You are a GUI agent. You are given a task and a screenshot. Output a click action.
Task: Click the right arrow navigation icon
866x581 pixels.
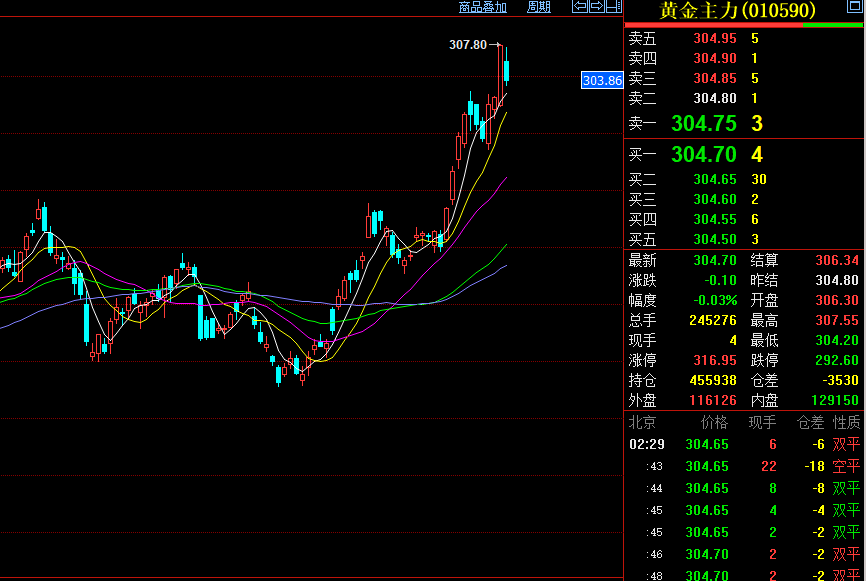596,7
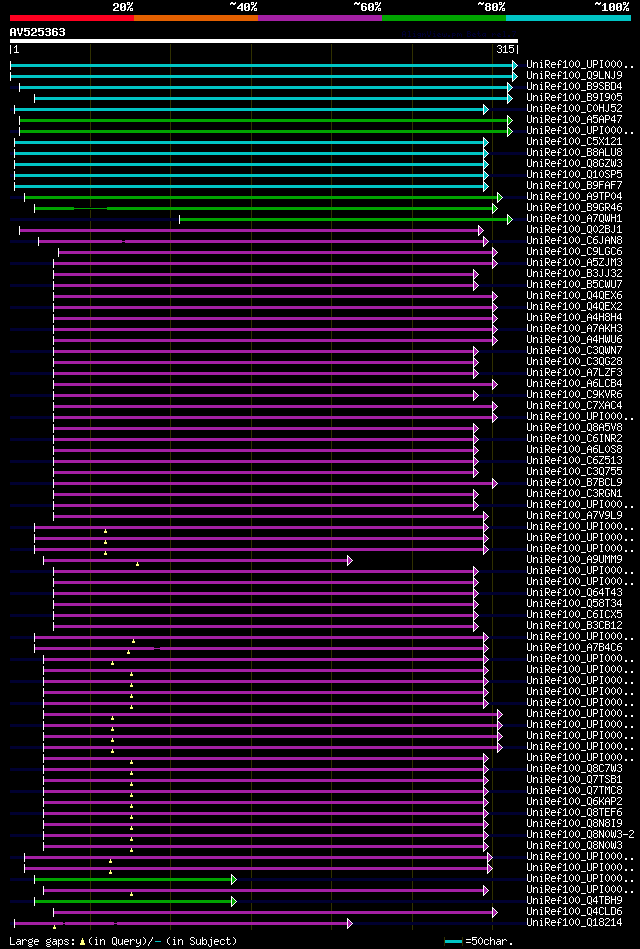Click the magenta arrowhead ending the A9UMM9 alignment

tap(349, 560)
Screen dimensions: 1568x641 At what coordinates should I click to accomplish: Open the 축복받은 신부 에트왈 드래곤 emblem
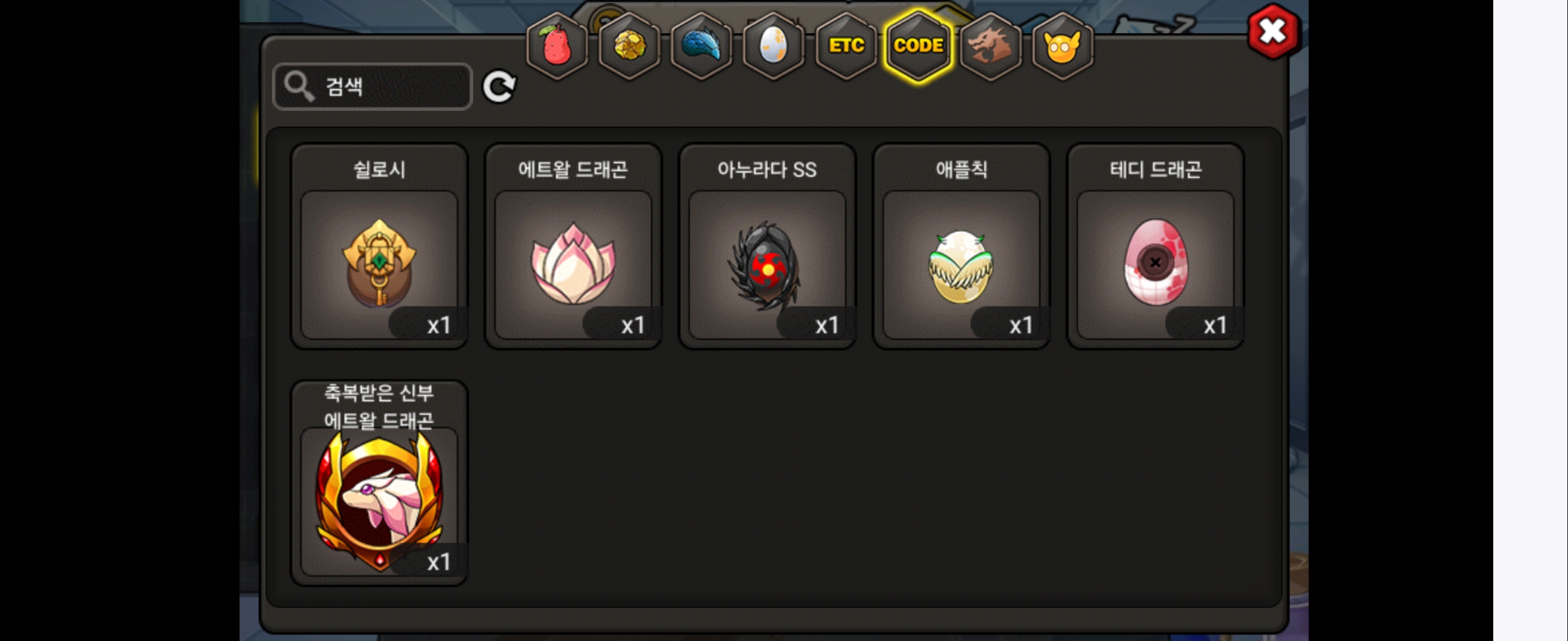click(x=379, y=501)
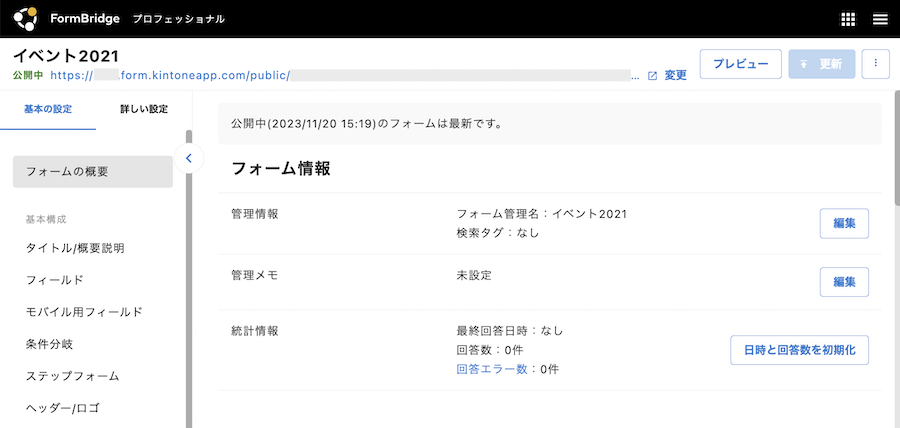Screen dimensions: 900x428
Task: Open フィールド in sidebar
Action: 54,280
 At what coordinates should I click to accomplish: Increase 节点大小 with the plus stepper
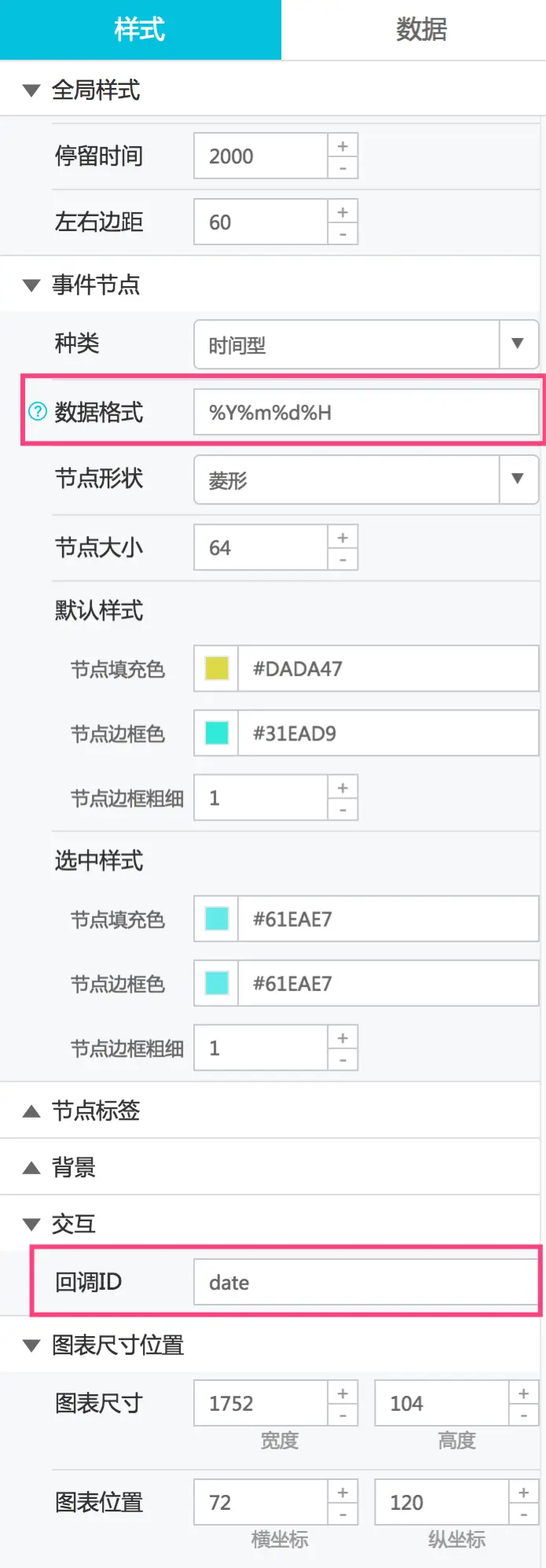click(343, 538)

====

§ EXERCISE OBJECTIVE: Although the records hold pictures, return only what remains, word for word.

§ SOLVED PROBLEM:
You are a GUI agent. You are given a task and a screenshot. Output a click action.
Task: Click the right arrow navigation icon
866x581 pixels.
596,7
Click the magenta arrowhead ending the A9UMM9 alignment

tap(349, 560)
Screen dimensions: 1568x641 At what coordinates should I click to accomplish: Open the 축복받은 신부 에트왈 드래곤 emblem
click(x=379, y=501)
Screen dimensions: 900x428
Task: Open フィールド in sidebar
Action: 54,280
 At what coordinates should I click to accomplish: Increase 节点大小 with the plus stepper
click(343, 538)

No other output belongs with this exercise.